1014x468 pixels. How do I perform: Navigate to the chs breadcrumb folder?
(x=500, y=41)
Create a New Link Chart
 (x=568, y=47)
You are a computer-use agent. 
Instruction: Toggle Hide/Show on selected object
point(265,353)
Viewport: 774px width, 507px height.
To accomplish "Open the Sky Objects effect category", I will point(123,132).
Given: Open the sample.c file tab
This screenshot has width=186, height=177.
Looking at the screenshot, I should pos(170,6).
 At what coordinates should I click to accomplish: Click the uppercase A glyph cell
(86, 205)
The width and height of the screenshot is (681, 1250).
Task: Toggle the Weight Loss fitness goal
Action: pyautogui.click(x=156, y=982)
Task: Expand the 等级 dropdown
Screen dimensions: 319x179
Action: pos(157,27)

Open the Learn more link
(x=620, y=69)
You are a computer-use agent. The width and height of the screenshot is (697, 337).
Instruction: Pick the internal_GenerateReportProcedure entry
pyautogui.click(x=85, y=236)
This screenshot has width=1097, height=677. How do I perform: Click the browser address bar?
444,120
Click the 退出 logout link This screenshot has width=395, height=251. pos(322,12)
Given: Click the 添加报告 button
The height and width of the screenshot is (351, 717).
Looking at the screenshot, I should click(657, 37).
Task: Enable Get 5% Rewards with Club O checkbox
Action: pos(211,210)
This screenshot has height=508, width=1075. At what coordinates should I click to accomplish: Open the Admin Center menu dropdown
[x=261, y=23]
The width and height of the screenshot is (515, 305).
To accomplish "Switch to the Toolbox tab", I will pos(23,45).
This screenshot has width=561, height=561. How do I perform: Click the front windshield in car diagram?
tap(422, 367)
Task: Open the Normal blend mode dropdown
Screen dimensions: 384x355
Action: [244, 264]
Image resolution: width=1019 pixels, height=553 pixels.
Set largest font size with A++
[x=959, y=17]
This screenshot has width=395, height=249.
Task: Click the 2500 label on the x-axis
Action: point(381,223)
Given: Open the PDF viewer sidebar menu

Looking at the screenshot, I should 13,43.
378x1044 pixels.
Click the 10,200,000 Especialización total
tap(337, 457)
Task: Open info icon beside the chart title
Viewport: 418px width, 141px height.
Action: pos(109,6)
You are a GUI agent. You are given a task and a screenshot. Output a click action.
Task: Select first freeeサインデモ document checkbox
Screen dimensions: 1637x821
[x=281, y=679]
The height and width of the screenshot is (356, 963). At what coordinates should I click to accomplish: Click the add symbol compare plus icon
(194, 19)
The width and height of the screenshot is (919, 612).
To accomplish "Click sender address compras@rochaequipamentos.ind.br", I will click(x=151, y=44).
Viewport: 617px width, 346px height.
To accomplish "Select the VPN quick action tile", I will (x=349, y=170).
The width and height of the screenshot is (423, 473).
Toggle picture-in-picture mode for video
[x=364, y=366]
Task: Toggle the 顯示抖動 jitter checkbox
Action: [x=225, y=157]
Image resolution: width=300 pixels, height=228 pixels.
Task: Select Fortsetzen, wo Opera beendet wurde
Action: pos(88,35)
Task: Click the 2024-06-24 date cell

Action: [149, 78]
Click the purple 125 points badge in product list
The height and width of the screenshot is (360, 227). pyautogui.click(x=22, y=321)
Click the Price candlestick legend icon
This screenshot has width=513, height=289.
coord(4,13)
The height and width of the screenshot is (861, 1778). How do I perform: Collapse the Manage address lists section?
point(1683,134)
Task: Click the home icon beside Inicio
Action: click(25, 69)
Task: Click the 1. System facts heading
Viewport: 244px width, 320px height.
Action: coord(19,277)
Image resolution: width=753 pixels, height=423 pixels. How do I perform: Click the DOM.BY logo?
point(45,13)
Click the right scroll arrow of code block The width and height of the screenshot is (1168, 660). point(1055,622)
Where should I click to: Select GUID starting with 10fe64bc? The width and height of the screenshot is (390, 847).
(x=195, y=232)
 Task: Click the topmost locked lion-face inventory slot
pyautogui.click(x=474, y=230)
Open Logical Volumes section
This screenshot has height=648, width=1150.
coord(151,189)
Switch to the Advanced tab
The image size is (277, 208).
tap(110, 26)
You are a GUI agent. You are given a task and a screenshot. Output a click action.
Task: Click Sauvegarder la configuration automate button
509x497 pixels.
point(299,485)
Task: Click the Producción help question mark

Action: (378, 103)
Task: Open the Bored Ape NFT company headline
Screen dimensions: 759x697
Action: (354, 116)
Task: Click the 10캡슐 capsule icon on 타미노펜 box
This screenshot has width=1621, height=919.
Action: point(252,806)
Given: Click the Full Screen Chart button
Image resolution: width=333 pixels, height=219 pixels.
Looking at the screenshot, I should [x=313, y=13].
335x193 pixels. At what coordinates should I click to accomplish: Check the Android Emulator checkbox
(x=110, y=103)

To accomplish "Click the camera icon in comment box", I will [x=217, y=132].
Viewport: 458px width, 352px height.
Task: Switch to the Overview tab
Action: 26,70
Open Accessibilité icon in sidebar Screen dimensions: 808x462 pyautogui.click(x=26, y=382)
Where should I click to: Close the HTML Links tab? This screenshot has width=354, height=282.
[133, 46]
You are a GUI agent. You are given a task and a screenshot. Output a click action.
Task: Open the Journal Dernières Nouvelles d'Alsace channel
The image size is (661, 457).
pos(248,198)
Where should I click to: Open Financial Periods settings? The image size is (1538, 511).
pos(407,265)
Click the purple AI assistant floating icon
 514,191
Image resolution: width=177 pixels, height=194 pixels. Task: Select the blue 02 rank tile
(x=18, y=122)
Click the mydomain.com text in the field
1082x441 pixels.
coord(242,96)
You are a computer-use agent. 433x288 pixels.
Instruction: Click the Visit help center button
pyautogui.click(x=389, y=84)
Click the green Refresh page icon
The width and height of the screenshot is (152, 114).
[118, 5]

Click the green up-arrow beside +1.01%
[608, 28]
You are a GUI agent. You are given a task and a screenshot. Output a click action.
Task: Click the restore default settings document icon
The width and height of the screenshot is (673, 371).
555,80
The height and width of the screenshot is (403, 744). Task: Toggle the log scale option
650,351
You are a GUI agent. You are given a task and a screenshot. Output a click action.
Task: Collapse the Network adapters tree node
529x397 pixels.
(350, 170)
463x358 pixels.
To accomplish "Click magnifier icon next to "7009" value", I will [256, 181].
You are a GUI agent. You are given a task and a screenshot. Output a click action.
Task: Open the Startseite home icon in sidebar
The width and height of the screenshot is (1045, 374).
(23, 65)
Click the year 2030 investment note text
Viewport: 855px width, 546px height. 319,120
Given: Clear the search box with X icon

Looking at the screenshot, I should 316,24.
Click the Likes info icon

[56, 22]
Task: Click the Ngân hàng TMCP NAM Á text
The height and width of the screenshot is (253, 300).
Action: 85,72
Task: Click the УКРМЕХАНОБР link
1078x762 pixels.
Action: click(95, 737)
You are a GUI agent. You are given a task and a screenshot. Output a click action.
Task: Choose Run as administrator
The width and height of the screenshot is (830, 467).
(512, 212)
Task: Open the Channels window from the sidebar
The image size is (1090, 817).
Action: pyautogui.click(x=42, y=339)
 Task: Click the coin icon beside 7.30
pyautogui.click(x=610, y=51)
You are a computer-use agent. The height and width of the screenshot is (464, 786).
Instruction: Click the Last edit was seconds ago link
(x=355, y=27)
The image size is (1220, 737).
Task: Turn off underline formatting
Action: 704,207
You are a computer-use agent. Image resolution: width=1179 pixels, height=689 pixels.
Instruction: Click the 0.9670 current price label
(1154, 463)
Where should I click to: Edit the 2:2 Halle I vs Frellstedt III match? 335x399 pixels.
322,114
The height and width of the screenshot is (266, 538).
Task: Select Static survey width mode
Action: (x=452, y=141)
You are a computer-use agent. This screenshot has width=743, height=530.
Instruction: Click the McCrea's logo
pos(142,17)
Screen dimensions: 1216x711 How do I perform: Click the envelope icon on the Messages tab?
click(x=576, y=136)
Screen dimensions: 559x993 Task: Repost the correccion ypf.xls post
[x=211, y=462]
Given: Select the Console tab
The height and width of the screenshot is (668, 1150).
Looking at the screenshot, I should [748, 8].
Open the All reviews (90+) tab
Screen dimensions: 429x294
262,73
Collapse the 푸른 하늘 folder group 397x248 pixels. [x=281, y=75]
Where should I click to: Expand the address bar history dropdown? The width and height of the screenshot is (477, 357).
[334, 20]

EXERCISE AIM: Reproduce exactly the stretch of the material above that starts at the line with "Given: Open the PDF viewer sidebar menu" and ends at the line with "The width and height of the screenshot is (919, 612).", both included, and nothing else.

RESPONSE AREA:
Given: Open the PDF viewer sidebar menu

Looking at the screenshot, I should 13,43.
378x1044 pixels.
Click the 10,200,000 Especialización total
tap(337, 457)
Task: Open info icon beside the chart title
Viewport: 418px width, 141px height.
Action: pos(109,6)
You are a GUI agent. You are given a task and a screenshot. Output a click action.
Task: Select first freeeサインデモ document checkbox
Screen dimensions: 1637x821
[x=281, y=679]
The height and width of the screenshot is (356, 963). At what coordinates should I click to accomplish: Click the add symbol compare plus icon
(194, 19)
The width and height of the screenshot is (919, 612).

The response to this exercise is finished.